Text shown:
****

Dedicated software provided by the manufacturer of the microtomography unit is normally used to analyze the acquired images and determine the volume and area of root canals. However several steps are necessary to obtain that information; among them, image segmentation which can be achieved by visual or automatic methods, are indeed significant in the context of microtomography studies, because it is unclear whether there are differences between these segmentation methods. The image segmentation is a crucial phase for proper calculation of the volume and surface of a root canal. As microCT is a validated research method for root canal analyses8,32, this study proposed to evaluate if there are differences in the methods used to perform image segmentation.
Since no study carried out to compare the two methods of image segmentation was found in the literature, a direct comparison with our results was not possible. Researchers have done segmentation by visual and automatic methods without knowing if there are differences between them in the evaluation of the images. While some studies employed visual segmentation prior to root canal volume measurement4,9,11,16,23, others presented only the measurements without any description as to how image segmentation was performed10,25,29,30. Alternatively, few researchers used automatic segmentation before calculating root canal volume26.

****

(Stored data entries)
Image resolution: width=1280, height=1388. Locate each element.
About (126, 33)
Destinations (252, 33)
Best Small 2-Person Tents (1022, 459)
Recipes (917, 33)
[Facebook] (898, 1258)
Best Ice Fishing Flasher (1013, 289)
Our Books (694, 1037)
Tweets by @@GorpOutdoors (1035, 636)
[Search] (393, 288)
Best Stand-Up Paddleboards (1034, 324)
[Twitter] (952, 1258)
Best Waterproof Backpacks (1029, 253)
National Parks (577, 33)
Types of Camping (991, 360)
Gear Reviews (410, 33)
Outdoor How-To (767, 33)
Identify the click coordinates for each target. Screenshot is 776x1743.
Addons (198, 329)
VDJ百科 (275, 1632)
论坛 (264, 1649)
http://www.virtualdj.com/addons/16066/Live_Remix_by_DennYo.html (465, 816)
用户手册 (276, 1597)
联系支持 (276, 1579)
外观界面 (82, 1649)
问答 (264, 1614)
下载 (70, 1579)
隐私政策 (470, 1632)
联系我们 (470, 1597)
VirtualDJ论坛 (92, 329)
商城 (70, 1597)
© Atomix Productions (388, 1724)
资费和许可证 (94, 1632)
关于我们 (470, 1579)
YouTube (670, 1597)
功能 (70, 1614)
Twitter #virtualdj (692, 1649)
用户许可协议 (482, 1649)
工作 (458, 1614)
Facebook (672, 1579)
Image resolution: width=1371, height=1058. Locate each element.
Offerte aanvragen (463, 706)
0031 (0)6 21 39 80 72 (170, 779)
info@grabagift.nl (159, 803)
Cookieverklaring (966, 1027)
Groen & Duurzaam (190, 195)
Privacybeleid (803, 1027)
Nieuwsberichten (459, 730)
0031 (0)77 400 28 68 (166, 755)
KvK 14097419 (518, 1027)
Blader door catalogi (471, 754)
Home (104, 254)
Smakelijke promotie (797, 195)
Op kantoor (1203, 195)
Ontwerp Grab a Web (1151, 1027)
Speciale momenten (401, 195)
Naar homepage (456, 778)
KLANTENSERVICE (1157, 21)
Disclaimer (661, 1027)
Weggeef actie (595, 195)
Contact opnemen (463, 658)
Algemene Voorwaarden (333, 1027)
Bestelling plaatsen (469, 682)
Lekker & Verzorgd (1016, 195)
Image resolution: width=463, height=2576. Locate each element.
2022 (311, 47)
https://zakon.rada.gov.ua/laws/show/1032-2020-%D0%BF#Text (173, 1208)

****

Work instructions:
1/ In the passage on root canal image segmentation, return the part that opens with the words containing "Since no study" and closes with "root canal volume26.". Copy it word for word.
2/ List the citation numbers the passage on root canal image segmentation gives for studies that employed visual segmentation before measuring root canal volume.
3/ Do these statements agree with the passage on root canal image segmentation? Answer yes or no for each, and quote the words that decide it.
(a) MicroCT is described as a validated research method for root canal analyses.
(b) Earlier studies comparing the two methods of image segmentation were found in the literature.
(c) Many researchers used automatic segmentation before calculating root canal volume.

Answers in order:
1/
Since no study carried out to compare the two methods of image segmentation was found in the literature, a direct comparison with our results was not possible. Researchers have done segmentation by visual and automatic methods without knowing if there are differences between them in the evaluation of the images. While some studies employed visual segmentation prior to root canal volume measurement4,9,11,16,23, others presented only the measurements without any description as to how image segmentation was performed10,25,29,30. Alternatively, few researchers used automatic segmentation before calculating root canal volume26.

2/ 4, 9, 11, 16, 23

3/
(a) Yes: "As microCT is a validated research method for root canal analyses"
(b) No: "Since no study carried out to compare the two methods of image segmentation was found in the literature"
(c) No: "few researchers used automatic segmentation before calculating root canal volume"